Política
09:05

Alexandre de Moraes ordena prisão de Filipe Martins por descumprir medida cautelar

Filipe Martins, ex-assessor de Jair Bolsonaro, foi preso pela Polícia Federal no Paraná na manhã desta sexta-feira (2/1). A prisão foi decretada pelo ministro do Supremo Tribunal Federal (STF), Alexandre de Moraes, que identificou o descumprimento de uma medida cautelar que o proibia de utilizar redes sociais.

Martins atuou como assessor especial para assuntos internacionais durante a gestão Bolsonaro e foi condenado em dezembro a 21 anos de prisão por tentativa de golpe relacionada aos ataques em Brasília em 8 de janeiro de 2023. Embora esta condenação ainda não tenha transitado em julgado, ele e outros condenados na ação cumpriam prisão domiciliar desde 27 de dezembro. Essa decisão foi tomada por Moraes após a tentativa frustrada de fuga do ex-diretor da Polícia Rodoviária Federal Silvinei Vasques.

As condições da prisão domiciliar previam que a violação de determinadas medidas levaria à prisão preventiva.

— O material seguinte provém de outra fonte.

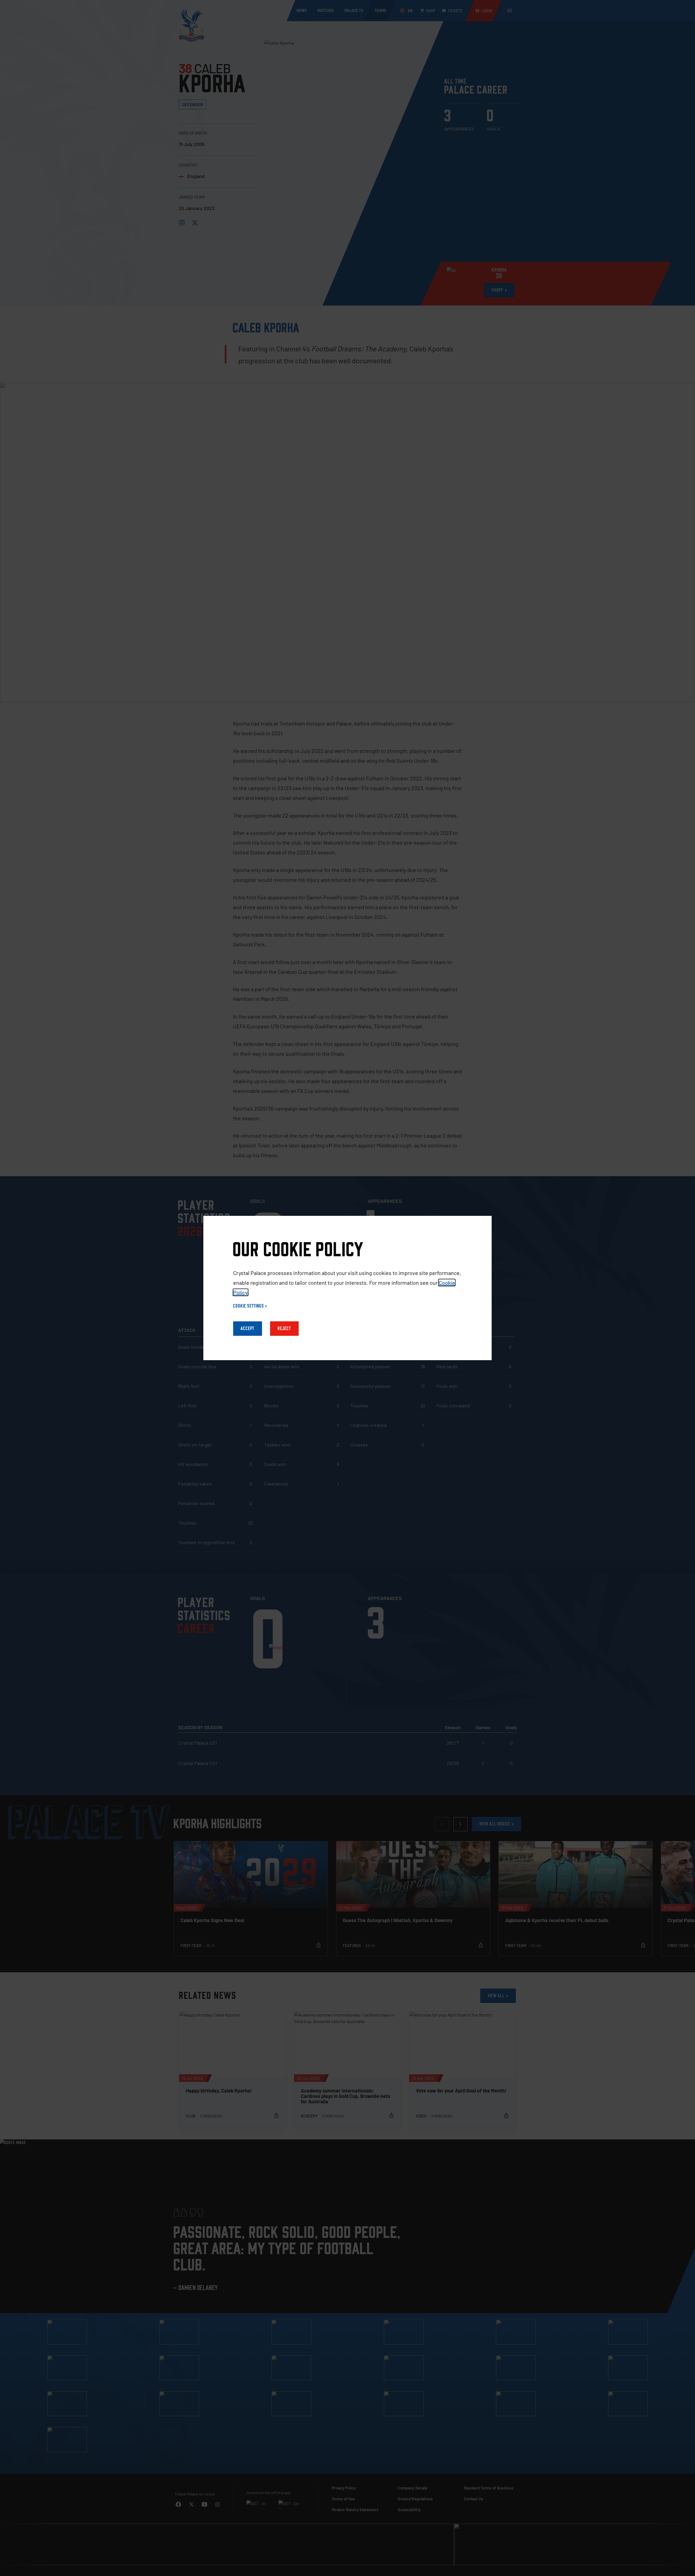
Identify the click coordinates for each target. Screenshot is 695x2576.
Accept (247, 1328)
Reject (284, 1328)
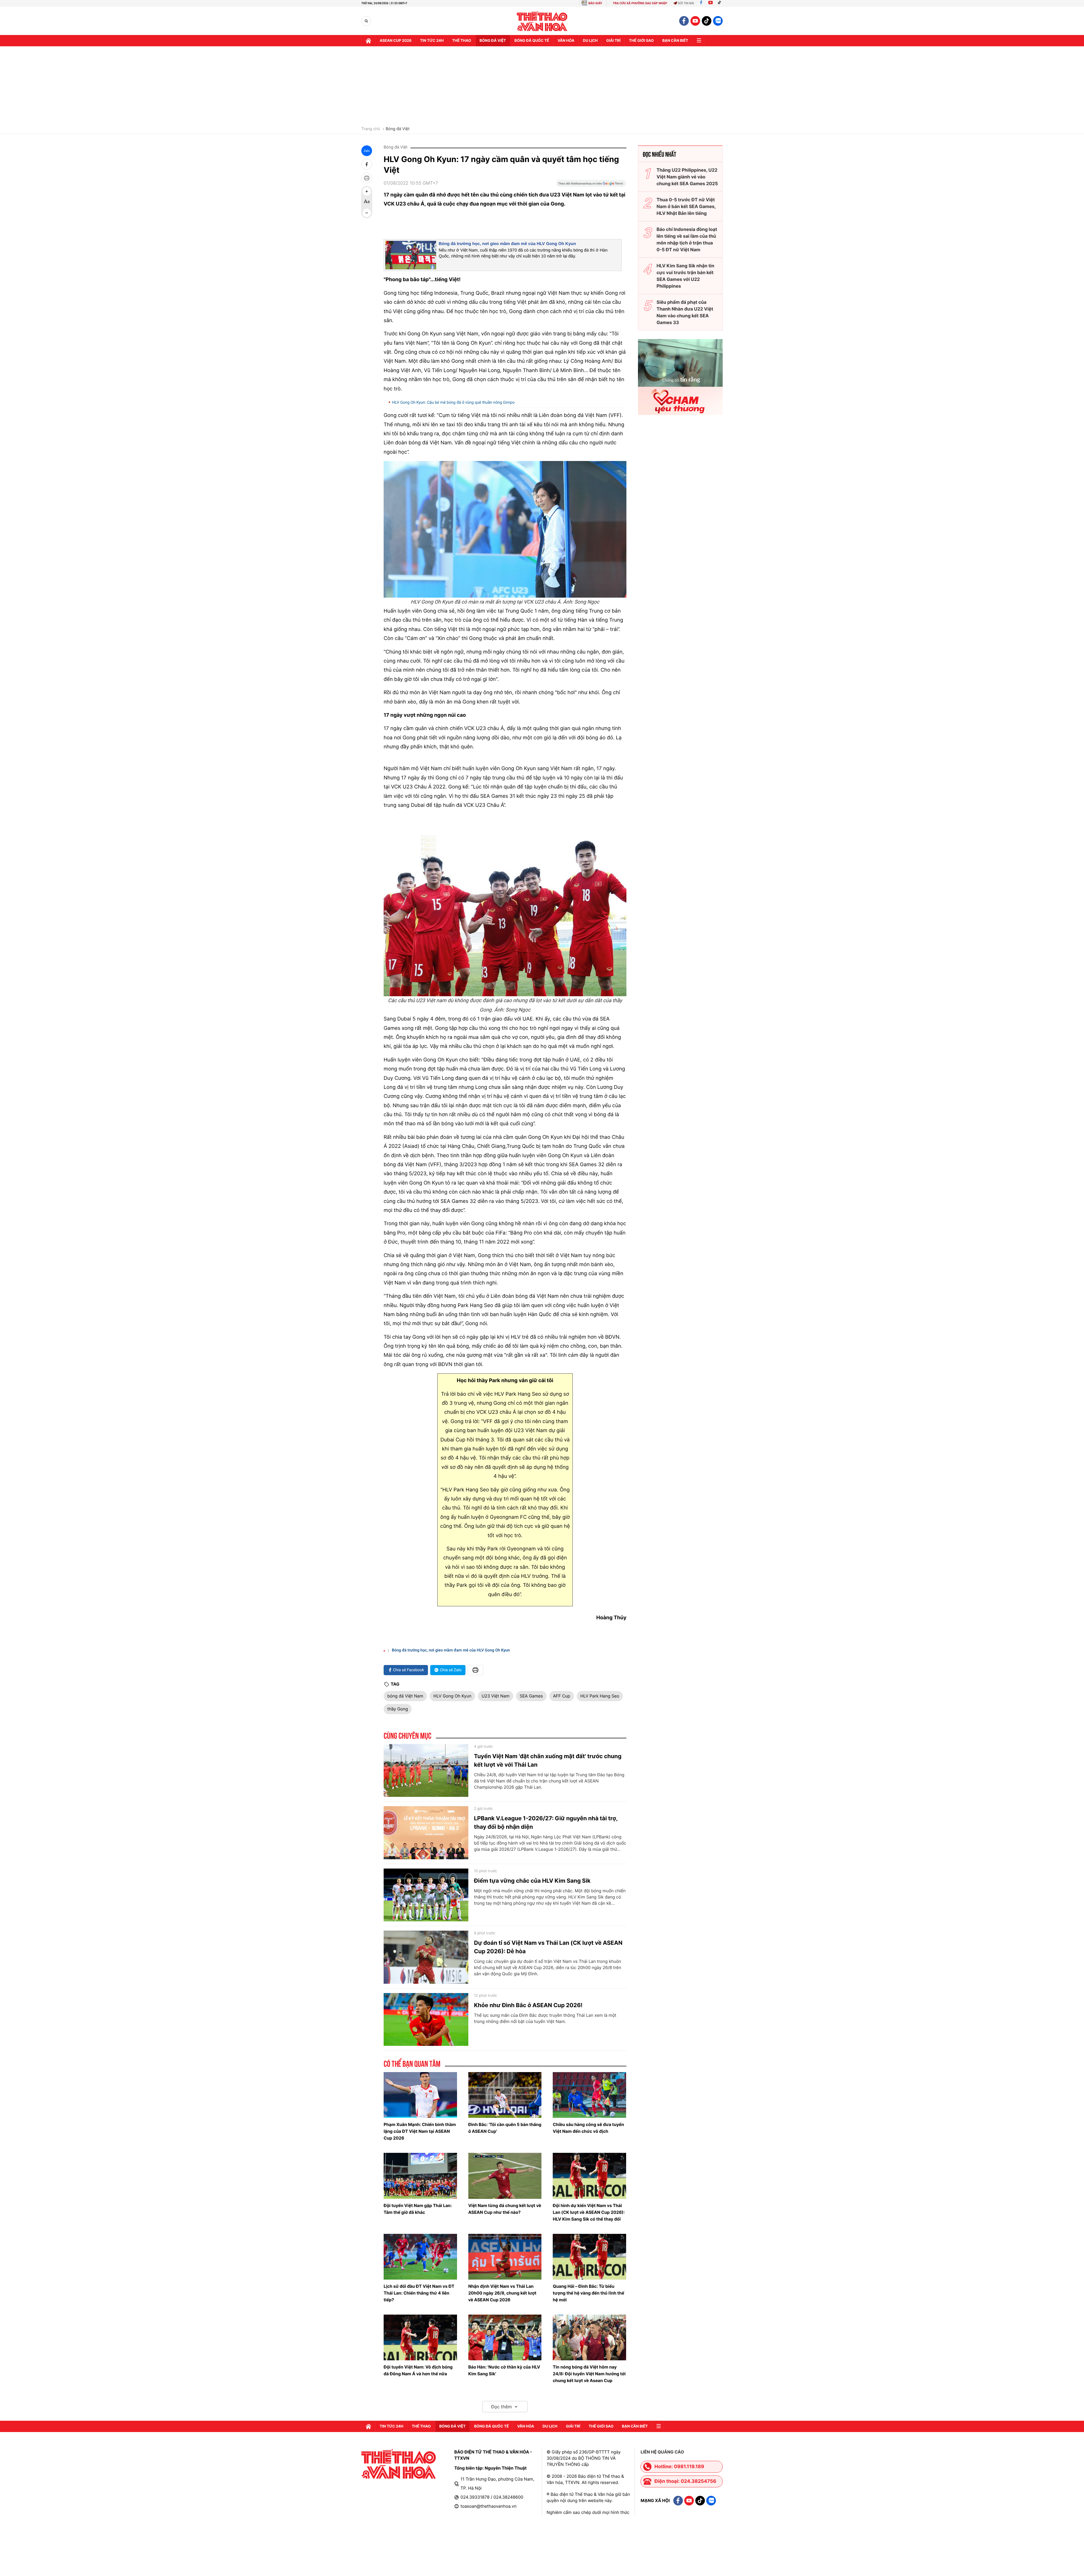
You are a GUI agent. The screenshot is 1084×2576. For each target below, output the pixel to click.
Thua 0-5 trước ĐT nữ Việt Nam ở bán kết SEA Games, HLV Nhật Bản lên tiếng (686, 206)
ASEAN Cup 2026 (396, 40)
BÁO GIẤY (595, 3)
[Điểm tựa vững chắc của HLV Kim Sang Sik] (426, 1895)
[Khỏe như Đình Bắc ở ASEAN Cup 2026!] (426, 2019)
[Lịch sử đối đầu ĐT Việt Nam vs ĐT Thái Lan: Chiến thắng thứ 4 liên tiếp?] (420, 2257)
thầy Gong (397, 1709)
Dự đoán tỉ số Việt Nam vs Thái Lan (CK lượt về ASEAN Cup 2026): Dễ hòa (548, 1947)
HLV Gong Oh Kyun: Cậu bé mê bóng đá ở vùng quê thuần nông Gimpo (453, 402)
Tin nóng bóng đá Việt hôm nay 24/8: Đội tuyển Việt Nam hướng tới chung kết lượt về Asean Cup (589, 2373)
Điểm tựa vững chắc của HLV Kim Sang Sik (532, 1880)
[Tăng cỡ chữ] (366, 191)
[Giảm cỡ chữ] (366, 213)
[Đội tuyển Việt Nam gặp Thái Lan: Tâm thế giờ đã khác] (420, 2176)
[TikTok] (721, 3)
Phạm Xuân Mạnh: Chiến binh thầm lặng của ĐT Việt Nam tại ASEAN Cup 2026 (420, 2131)
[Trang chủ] (368, 40)
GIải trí (613, 40)
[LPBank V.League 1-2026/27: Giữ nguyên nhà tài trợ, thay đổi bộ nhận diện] (426, 1832)
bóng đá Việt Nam (405, 1696)
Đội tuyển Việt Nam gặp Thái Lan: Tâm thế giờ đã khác (418, 2209)
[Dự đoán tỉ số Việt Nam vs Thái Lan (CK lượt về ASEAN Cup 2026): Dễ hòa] (426, 1957)
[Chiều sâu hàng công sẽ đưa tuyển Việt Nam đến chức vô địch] (589, 2095)
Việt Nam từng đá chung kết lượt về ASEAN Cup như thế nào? (504, 2209)
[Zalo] (718, 21)
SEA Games (531, 1696)
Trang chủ (370, 129)
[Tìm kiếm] (366, 21)
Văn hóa (566, 40)
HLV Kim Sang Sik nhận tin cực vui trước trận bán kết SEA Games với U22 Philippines (685, 276)
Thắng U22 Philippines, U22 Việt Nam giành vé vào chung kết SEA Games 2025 (687, 176)
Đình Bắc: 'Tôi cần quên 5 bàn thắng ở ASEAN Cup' (504, 2128)
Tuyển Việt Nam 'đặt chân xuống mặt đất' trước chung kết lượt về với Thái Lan (547, 1760)
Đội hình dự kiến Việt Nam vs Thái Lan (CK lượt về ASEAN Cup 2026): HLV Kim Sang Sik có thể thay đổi (589, 2212)
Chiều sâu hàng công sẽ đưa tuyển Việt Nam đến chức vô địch (588, 2128)
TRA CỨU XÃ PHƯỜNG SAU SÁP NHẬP (640, 3)
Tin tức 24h (432, 40)
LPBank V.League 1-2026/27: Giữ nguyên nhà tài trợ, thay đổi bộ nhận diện (546, 1822)
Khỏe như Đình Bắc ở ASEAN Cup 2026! (528, 2005)
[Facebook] (701, 3)
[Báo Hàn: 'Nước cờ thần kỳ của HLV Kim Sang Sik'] (505, 2337)
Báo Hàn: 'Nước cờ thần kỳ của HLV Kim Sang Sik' (504, 2370)
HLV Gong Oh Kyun (452, 1696)
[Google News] (591, 185)
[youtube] (695, 21)
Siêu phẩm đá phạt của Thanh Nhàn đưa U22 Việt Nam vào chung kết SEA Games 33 (685, 312)
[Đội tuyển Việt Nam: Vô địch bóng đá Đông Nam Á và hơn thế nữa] (420, 2337)
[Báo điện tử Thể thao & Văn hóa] (542, 21)
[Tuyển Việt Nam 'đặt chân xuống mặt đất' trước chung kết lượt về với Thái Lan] (426, 1770)
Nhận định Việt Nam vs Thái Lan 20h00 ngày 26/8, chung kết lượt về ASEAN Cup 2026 (502, 2293)
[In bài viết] (366, 177)
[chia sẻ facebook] (366, 164)
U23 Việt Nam (496, 1696)
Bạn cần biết (675, 40)
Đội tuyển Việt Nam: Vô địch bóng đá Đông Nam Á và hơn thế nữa (418, 2370)
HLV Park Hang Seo (599, 1696)
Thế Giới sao (641, 40)
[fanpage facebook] (684, 21)
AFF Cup (561, 1696)
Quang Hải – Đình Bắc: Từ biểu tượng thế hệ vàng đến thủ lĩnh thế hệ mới (588, 2293)
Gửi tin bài (686, 3)
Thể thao (461, 40)
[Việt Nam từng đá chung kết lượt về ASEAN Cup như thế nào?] (505, 2176)
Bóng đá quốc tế (531, 40)
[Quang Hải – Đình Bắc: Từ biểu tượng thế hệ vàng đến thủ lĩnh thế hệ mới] (589, 2257)
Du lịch (590, 40)
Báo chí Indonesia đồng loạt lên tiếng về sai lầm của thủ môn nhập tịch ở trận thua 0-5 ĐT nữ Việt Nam (687, 239)
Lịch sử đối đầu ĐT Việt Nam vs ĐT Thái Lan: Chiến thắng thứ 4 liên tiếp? (419, 2293)
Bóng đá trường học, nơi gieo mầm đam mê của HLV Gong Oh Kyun (507, 243)
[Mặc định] (366, 202)
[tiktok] (706, 21)
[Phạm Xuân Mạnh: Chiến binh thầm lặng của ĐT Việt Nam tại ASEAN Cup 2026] (420, 2095)
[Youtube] (710, 3)
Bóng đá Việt (493, 40)
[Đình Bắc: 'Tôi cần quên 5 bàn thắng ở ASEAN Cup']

Na decisão que autorizou a prisão de Martins, Moraes apontou que ele violou uma dessas medidas ao acessar a rede social LinkedIn.

Segundo a decisão, em 29 de dezembro de 2025, foi reportado que Martins teria acessado o LinkedIn para buscar perfis de terceiros, sem maiores detalhes fornecidos. Na mesma data, o ministro determinou que os advogados de Martins fossem intimados para esclarecer o ocorrido.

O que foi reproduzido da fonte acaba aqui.